Scott also said the company will live up to commitments it made last year to be a leader in employment practices. At last year’s shareholder meeting, Scott said that “with 1.3 million associates, and plans to create many more new jobs, it is our responsibility to make sure we offer an attractive place to work and continue to focus on fairness and equal access to pay and promotion.”

In addition to diversity, the company is also focusing on the following areas:

Pay and working hours

Wal-Mart has established a “corporate compliance” team in the U.S. to oversee the company’s compliance in a number of areas, including its obligations to employees in terms of pay, working hours and time for breaks.

One way of doing this is through technology, and Scott said the company is currently piloting three changes to the company systems:

•An alert will now be sent to remind cashiers that it is time for their meal break. Cash registers will automatically shut down if the cashier does not respond to the alert.
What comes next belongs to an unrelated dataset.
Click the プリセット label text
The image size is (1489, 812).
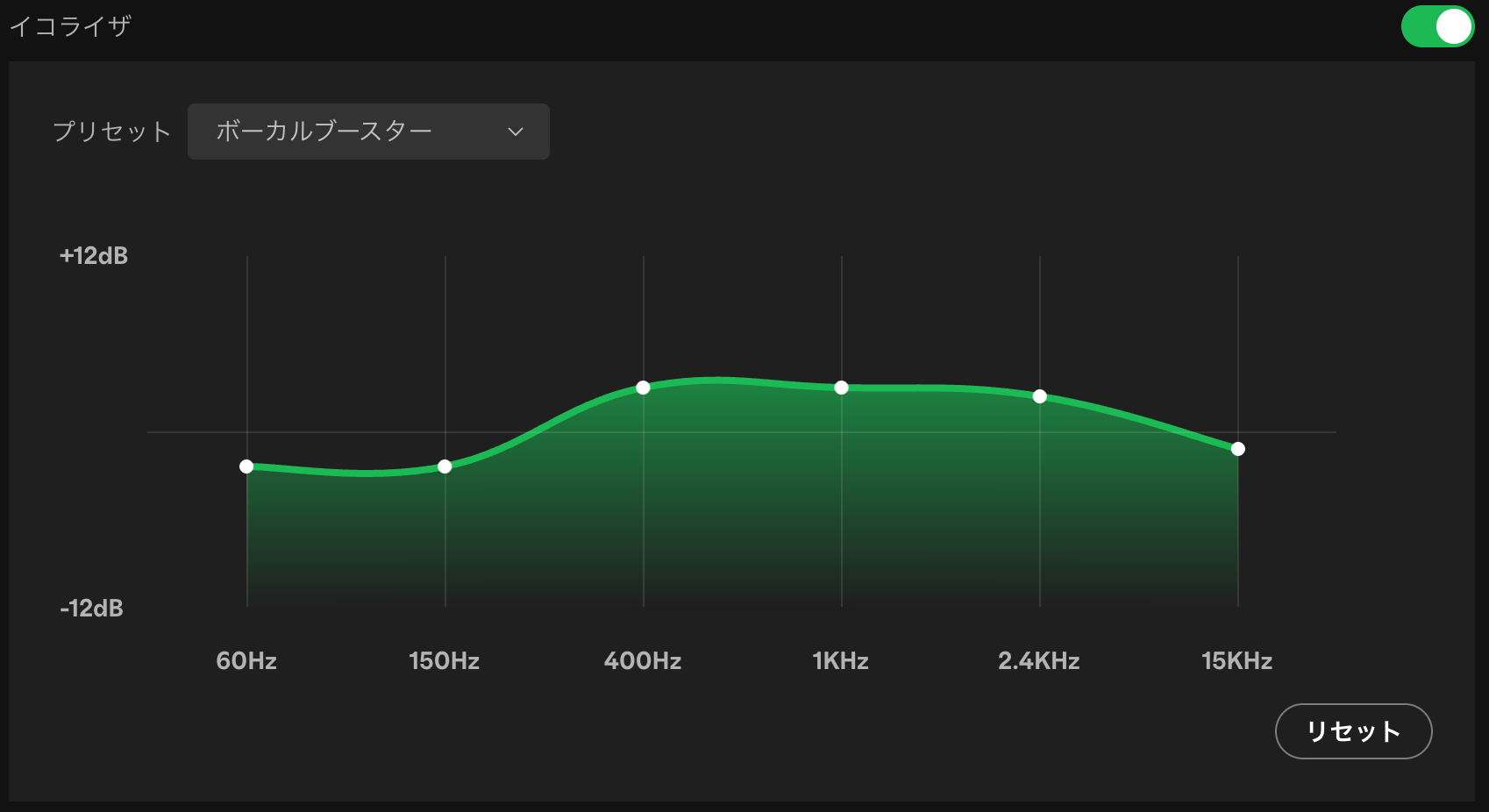click(111, 132)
•Associates will be notified any time a manager adjusts the amount of time put on their time records. For example, sometimes employees forget to clock in or clock out and adjustments are made. Regardless of the reason, the change is communicated to the employee and the employee has to verify the change is correct.
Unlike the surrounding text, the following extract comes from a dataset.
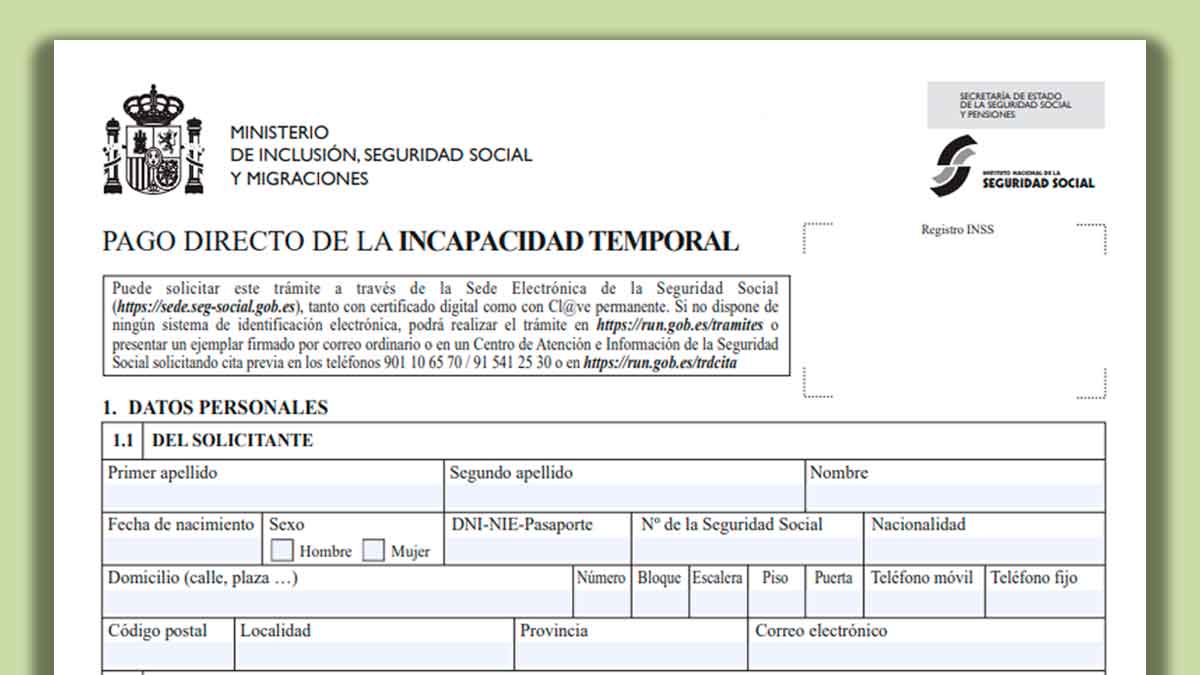
Task: Click the Correo electrónico field
Action: [x=926, y=655]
•New scheduling software will help ensure managers comply with the unique work hour requirements of individual states. For example, if a state does not allow minors to work later than 10 p.m., the system will not schedule them past 9:30 p.m. In-school times and maximum hours per week considerations are also included.

New job classification and pay structure

In June, Wal-Mart is implementing a new job classification and pay structure for all hourly employees in the U.S.

Scott said this would help the company maintain internal equity and external competitiveness. As a result, some hourly staff will receive a wage increase and no pay cuts are planned.

Scott also said Wal-Mart will maintain its current practice of not capping pay for individual positions, meaning employees can continue to receive annual wage increases.

Earlier in the year, Wal-Mart hired the Hay Group, an HR consulting firm, to analyze all positions and establish job-related criteria for determining pay and promotions. Each hourly position was evaluated, based on criteria such as the required level of knowledge, problem solving and accountability. Wal-Mart said it also reviewed local and national market analyses to ensure its pay and practices were competitive when compared to similar retail positions.

Career path

Later this year the company will introduce a “Career Preference System” to help employees indicate their interest in specific management jobs and geographic locations. If they are qualified for the position, associates will be notified automatically when one becomes available.

For example, Wal-Mart said an employee in Dallas could register an interest in assistant manager jobs in Seattle or Denver and then be notified when these jobs become available.